Some stuff about me hasn’t really changed. I still believe I have a wild side. And I pierced my nose, got dreads largely to convince myself that that crazy side is there. [and will get a tattoo if i can get someone to drug me without hurting me - I have SUCH a phobia for pain. You shoulda seen the nurses dissing me during post-labour stitching. They couldn't nyita how somebody who had survived labour could be wincing over stitches. Hey, it hurt! It's so true what the say - once you see your newborn baby, you forget all the pain. Or at least I did, so I yelled when they put needles down there. Eish - sorry guys, TMI]
I still love cartoons and ice cream and black forest and rock music. I still have a phobia for snakes, cockroaches, and getting fat [which is understandable considering I went through high school with the nickname Yokozuna]. And I still believe in love.
But I walk home and some idiot gang of men catcall me. I want to stop and give them a piece of my mind. To terrify them into silence, to make them think long and hard before they talk that silly again. I used to do that. I was once mobbed by four armed cops and I made such a royal ruckus that they apologised and walked away.
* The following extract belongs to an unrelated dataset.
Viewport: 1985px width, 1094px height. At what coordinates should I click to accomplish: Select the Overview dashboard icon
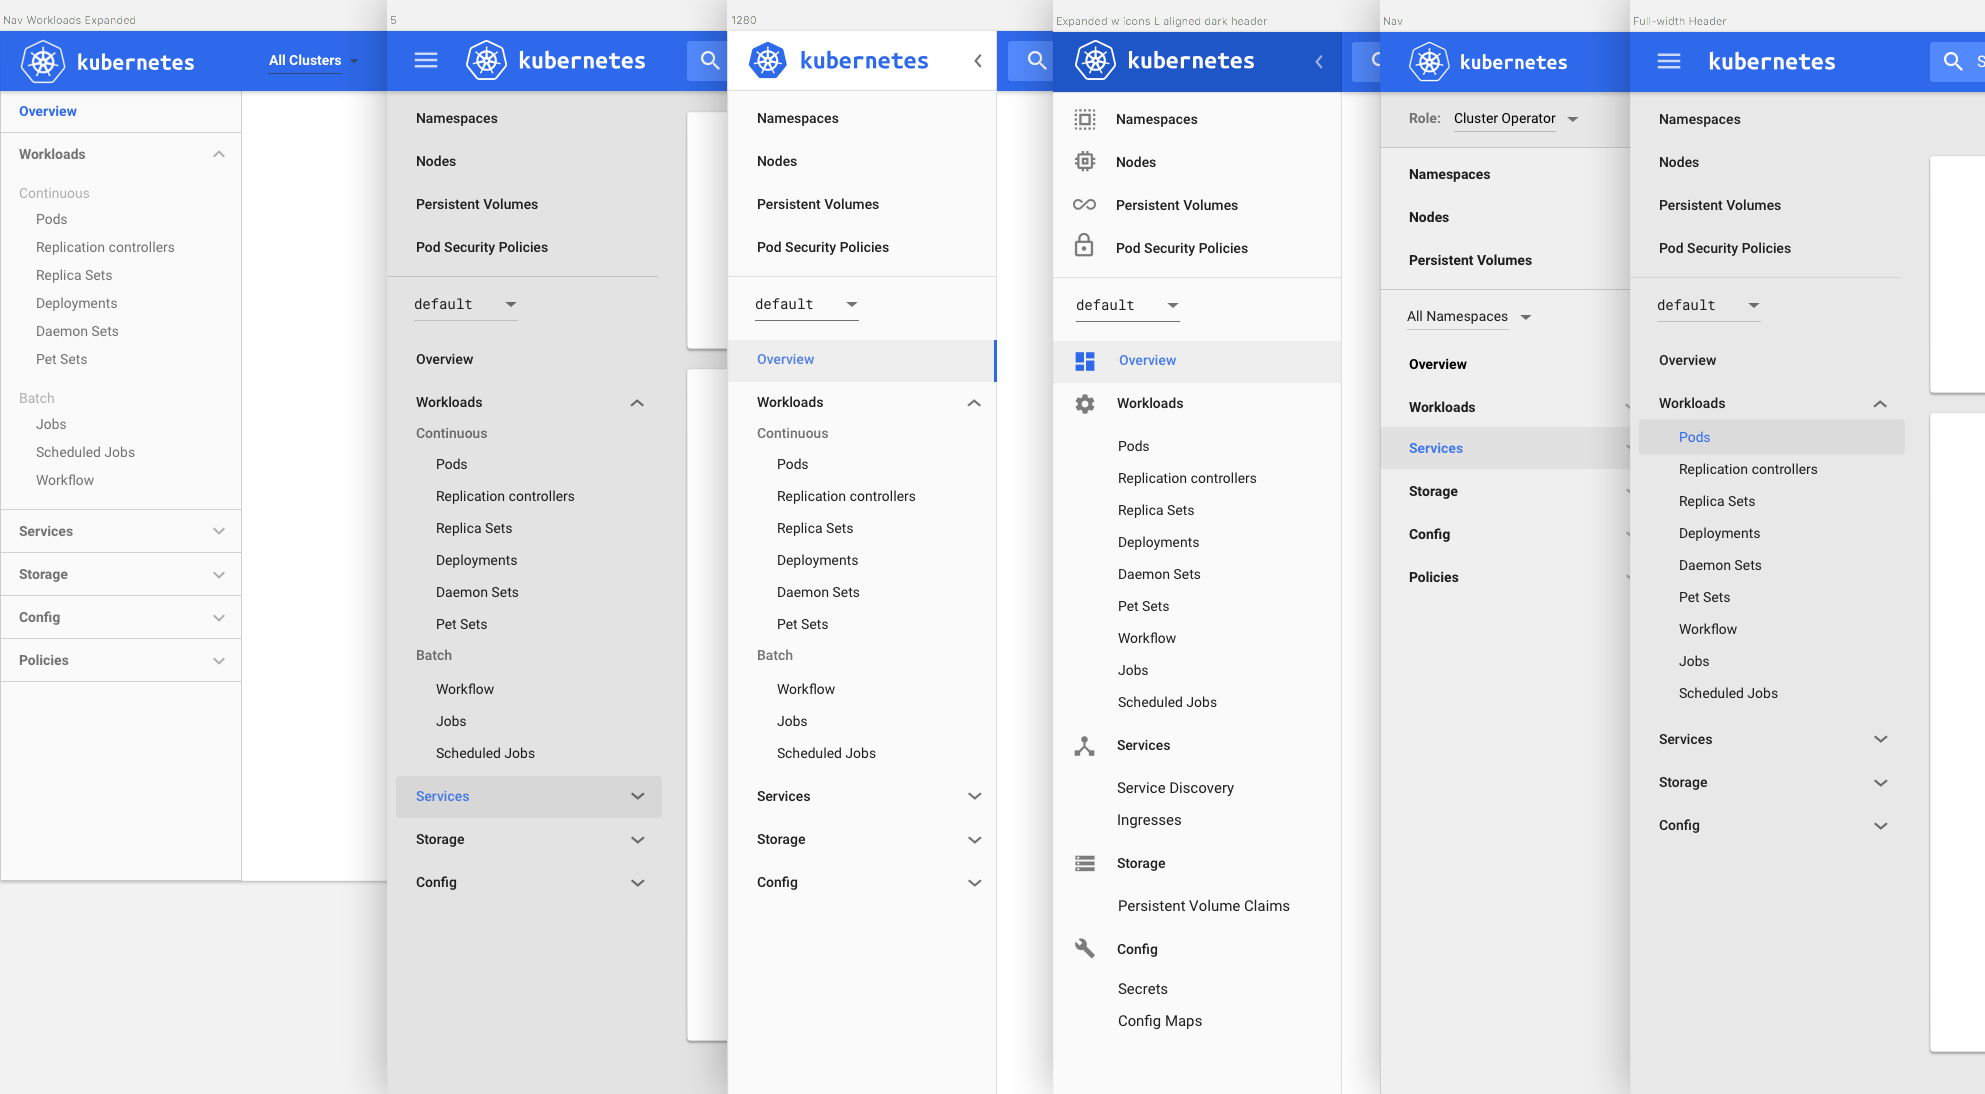tap(1085, 360)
I even spoke jeng’. Note : i do NOT speak jeng’, but that day, somehow, I did.
But these days when I’m catcalled, I walk on seething, or at best stare coldy and walk on. Even Princess gets upset enough to tell them “Stop calling me rasta, that’s not my name. Mummy that stupid boy is calling you dada. Are you his sister?” Me, I just walk on. Then I get mad at myself for not saying something.
I speak my heart, then I apologise. Me, who always said ‘As long as I’m not lying, I can say what I want.’ But now each time I gush and mush I feel dumb. I sit back and retract my words and generally embarrass myself even more than the mushy words did. I act like I’m insane, or in love - mostly both. Then I feel ashamed for admitting it.
And I don’t know when I last wrote an honest-to-goodness love poem straight from the soul. I don’t even know where that is anymore. It’s been replaced by some shallow plate that I fill then scrape and say I’m sorry. Where’s the girl who wore her heart on her sleeve, and s***w anyone who didn’t like what it said? Why am I so ashamed of loving? It used to be enough for me to love someone, to know that I loved them, to tell them that I loved them and let them decide. No regrets. But now I feel dumb for even allowing myself that leisure. I say a word, then ask to have it back. I am that scared of being rejected, of looking stupid.
That at least hasn’t changed. I’m still proud. And I’m still afraid of looking stupid. And that’s the one thing I wish I could change. I wish I wasn’t so afraid of what you think of me. I wish i could just be me, and let you love me for me - or not, if that’s your will. I wish i didn’t want to explain myself, to validate myself, to justify what i feel. I know the logical solution to that is ‘don’t’. I wish I knew how.
I never used to care what people thought. I used to enjoy being a rebel, being different, being weird, not fitting in. I used to thrive on criticism, to enjoy going against the grain. It made me feel important to be doing the abnormal. Now I cringe at the slightest reproach. I ask for it, I demand it. I always say ‘be brutally honest’. But then I hide and cry. I can’t handle the truth. Not anymore. But i don’t want people to lie either. I don’t want my ‘intelligence’ insulted.
My most important value is to be true to myself. But how can i do that when I don’t even know who I am?
I look at you, and you are so together, so solid, so sure of yourself. I really like that about you. You are who you are, and you’re beautiful. I thought I was like that. I thought I knew who I was. But I don’t. And knowing that makes me curl up and cry.